I can't tell you how many times I scratched my head when I read a recipe out of "Around my French Table" some of the instructions just seemed, well foreign to me.
I tried to keep an open mind. I do realize that this is a French cookbook and I know the French do many things differently than us Americans. I mean lets face it, all you have to do in the States is cover something in bacon or cheddar cheese and it's a hit in any American household. I'm not sure that would work as well in a French home, well maybe if the cheese was Gruyere?
The Piperade Stir-fry is the first recipe that came to my mind when I thought of a new technique I learned from being part of French Fridays with Dorie. The recipe called for coating the peppers with red wine vinegar and sauteing them until they caramelized. The onions and garlic are not cooked. I was shocked at how intensely flavorful the peppers tasted. I have cooked other vegetables such as eggplant and zucchini with red wine vinegar on them too. The results were delicious. I would have never covered vegetables with vinegar... a surprisingly terrific techinque.

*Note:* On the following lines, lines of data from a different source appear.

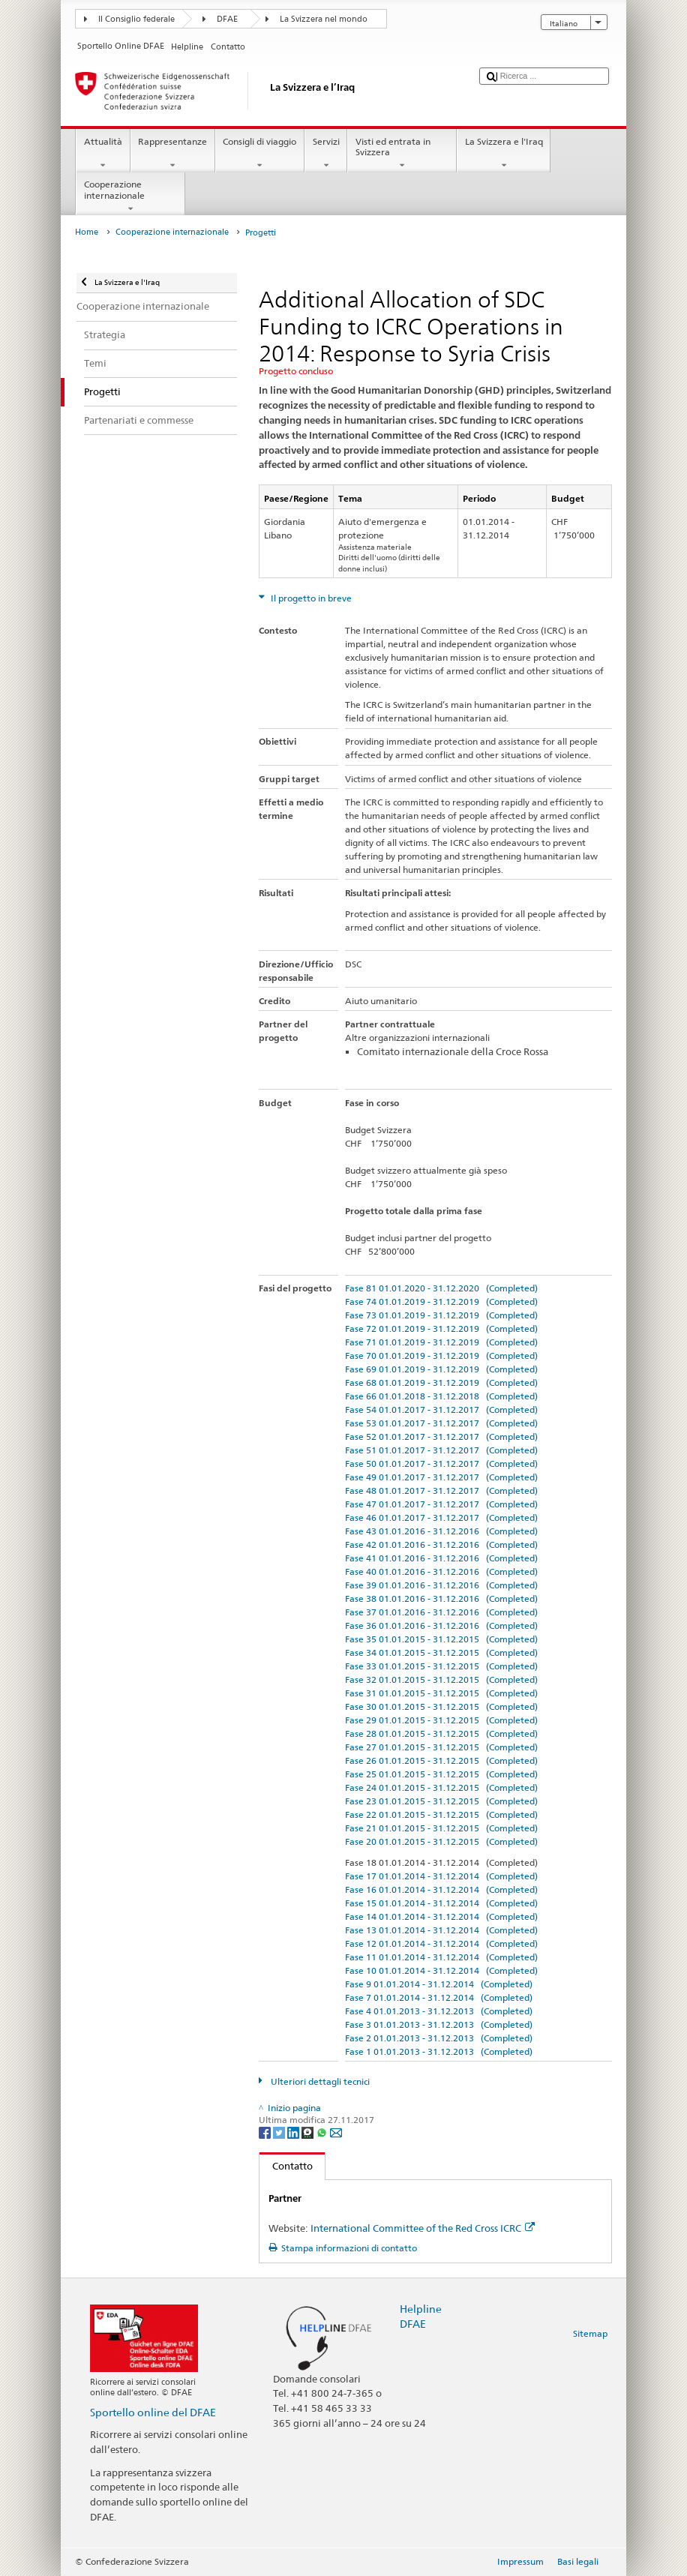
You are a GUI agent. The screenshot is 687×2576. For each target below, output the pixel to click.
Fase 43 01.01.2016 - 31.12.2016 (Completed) (441, 1531)
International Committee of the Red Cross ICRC (422, 2228)
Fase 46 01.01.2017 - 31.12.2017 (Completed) (441, 1517)
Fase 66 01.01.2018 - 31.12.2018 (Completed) (441, 1396)
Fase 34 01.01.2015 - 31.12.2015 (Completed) (441, 1652)
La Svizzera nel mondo (324, 19)
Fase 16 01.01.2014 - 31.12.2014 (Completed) (441, 1889)
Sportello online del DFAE (153, 2412)
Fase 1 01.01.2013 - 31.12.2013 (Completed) (438, 2051)
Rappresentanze (172, 154)
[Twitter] (280, 2131)
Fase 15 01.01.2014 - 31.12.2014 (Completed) (441, 1903)
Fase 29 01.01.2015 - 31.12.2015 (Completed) (441, 1720)
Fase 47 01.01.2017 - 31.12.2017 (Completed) (441, 1504)
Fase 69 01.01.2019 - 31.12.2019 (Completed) (441, 1369)
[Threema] (309, 2131)
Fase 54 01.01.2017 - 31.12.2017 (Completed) (441, 1409)
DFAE (227, 19)
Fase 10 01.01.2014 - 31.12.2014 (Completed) (441, 1970)
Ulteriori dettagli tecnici (319, 2081)
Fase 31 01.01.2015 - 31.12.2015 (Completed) (441, 1693)
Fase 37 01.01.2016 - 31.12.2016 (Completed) (441, 1612)
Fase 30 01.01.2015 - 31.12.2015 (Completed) (441, 1706)
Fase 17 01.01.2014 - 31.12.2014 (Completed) (441, 1876)
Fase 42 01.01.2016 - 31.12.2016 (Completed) (441, 1544)
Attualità (102, 154)
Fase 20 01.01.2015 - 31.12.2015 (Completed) (441, 1841)
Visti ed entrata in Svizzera (402, 154)
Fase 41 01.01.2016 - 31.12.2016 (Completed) (441, 1558)
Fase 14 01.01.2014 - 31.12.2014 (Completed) (441, 1916)
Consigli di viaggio (260, 154)
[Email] (336, 2131)
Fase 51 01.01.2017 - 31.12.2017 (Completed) (441, 1450)
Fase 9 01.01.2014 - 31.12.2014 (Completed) (438, 1984)
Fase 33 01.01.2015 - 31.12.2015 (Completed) (441, 1666)
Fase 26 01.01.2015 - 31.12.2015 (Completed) (441, 1760)
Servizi (325, 154)
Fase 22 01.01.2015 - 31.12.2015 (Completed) (441, 1814)
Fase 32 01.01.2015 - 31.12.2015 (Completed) (441, 1679)
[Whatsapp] (323, 2131)
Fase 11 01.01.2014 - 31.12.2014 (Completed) (441, 1957)
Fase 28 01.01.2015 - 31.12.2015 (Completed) (441, 1733)
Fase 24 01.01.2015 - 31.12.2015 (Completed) (441, 1787)
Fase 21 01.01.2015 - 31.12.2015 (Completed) (441, 1828)
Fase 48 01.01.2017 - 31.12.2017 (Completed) (441, 1490)
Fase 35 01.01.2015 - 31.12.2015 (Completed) (441, 1639)
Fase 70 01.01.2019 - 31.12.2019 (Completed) (441, 1355)
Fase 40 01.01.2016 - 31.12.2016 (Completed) (441, 1571)
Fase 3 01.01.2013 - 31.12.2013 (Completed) (438, 2024)
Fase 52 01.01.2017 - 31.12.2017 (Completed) (441, 1436)
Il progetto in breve (310, 598)
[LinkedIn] (294, 2131)
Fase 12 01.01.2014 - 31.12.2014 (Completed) (441, 1943)
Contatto (286, 2166)
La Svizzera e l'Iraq (504, 154)
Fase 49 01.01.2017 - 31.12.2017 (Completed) (441, 1477)
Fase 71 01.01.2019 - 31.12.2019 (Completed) (441, 1342)
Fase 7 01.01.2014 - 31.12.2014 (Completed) (438, 1997)
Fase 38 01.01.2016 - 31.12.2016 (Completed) (441, 1598)
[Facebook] (266, 2131)
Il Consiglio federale (136, 19)
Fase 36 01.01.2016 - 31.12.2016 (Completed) (441, 1625)
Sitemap (590, 2333)
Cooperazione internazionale (130, 196)
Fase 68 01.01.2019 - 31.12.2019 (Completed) (441, 1382)
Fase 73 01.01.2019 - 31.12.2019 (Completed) (441, 1315)
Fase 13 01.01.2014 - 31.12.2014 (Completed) (441, 1930)
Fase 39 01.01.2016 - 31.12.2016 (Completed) (441, 1585)
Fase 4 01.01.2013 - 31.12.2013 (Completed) (438, 2011)
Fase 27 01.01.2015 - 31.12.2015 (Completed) (441, 1747)
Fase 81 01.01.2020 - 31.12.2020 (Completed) (441, 1288)
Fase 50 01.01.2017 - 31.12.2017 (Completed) (441, 1463)
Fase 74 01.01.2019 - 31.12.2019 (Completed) (441, 1301)
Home (86, 232)
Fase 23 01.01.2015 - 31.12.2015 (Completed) (441, 1801)
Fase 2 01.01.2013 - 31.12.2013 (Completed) (438, 2038)
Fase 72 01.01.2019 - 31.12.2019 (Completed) (441, 1328)
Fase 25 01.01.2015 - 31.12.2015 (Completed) (441, 1774)
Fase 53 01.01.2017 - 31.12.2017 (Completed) (441, 1423)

I have grilled corn, boiled it and microwaved it. It all tastes pretty good. So when Dorie suggested roasting it in the oven for 40 minutes I rolled my eyes. Sure, I thought, I'll give it a try, but it's just going to be corn on the cob. Well, it wasn't. The corn kernels explode in your mouth with each bite. Roasting corn makes it incredibly succulent. To think this technique came from a French cookbook, a country that is fairly indifferent to corn... too funny. Needless to say, this is now how I make corn on the cob.

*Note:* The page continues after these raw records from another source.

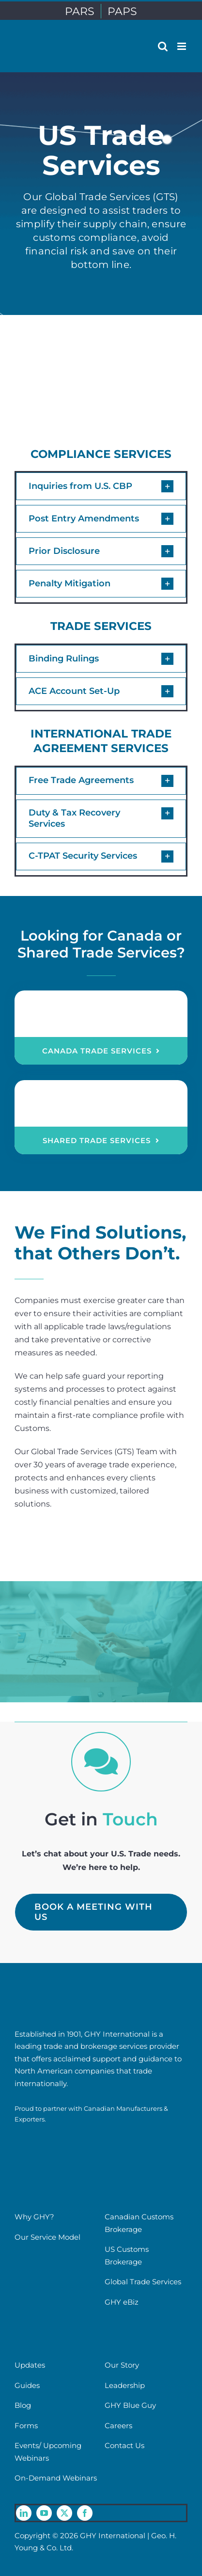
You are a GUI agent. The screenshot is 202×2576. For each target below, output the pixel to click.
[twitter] (64, 2513)
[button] (101, 486)
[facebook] (85, 2513)
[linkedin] (23, 2513)
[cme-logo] (48, 2134)
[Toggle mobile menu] (182, 46)
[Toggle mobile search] (163, 46)
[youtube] (44, 2513)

|Leeks Vinaigrette with Mimosa|
I was originally disappointed with the Leeks Vinaigrette with Mimosa because I expected champagne to be involved in this dish. I had never made a salad with a root vegetable other than beets. Grating hard boiled eggs on to the leeks was also a revelation... really a beautifully simple and elegant dish.
|Carrot Leek Celery Quiche: Maraichere|
Everything about this Maraichere Quiche was odd to me. I had never made a quiche using all root vegetables, and I had never made a quiche that had little egg, with cheese melted on top instead of spread through out the pie! Well, my husband and I loved it. It was lighter than a regular cream heavy quiche and the cheese browned... which made it more flavorful and fun to eat... crisp cheese is heavenly in my book. This dish also opened my mind to not limiting my quiche ingredients... broccoli and peppers are not the only vegetables to put in a quiche.

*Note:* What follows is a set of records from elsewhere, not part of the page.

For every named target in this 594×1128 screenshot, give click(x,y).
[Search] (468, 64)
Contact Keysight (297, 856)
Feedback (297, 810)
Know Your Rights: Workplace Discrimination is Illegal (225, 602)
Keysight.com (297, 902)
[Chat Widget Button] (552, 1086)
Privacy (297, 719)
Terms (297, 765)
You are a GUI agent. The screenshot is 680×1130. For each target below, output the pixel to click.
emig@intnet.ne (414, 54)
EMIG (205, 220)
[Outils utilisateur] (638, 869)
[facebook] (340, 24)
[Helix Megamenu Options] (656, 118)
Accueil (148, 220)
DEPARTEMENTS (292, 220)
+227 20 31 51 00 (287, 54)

|Tuna Rillettes: Curry & Cream|
The concept of rillettes was really new to me. I never made spreads by blending fish or meat in a food processor with cream and seasoning. But wow... by processing the canned tuna and changing it's texture, it really became a different more interesting food. I love that you can whip this up out of your pantry. It makes a quick fancy appetizer for unexpected guests, and a really unusual tuna sandwich... much more exciting than the plain old mayo and celery version that we eat so often.
I know lately I have been changing a lot of recipes because I really don't have the time or patience for fussy cooking, but I have been open to some of the cooking suggestions in this book, and I have learned some really enlightened cooking techniques from Around my French Table. Thank you Dorie!
Note: As a member of French Friday's with Dorie I am not allowed to print the recipe. I invite you to take a look at this wonderful cookbook "Around My French Table" if you are interested in this or any other recipe I review.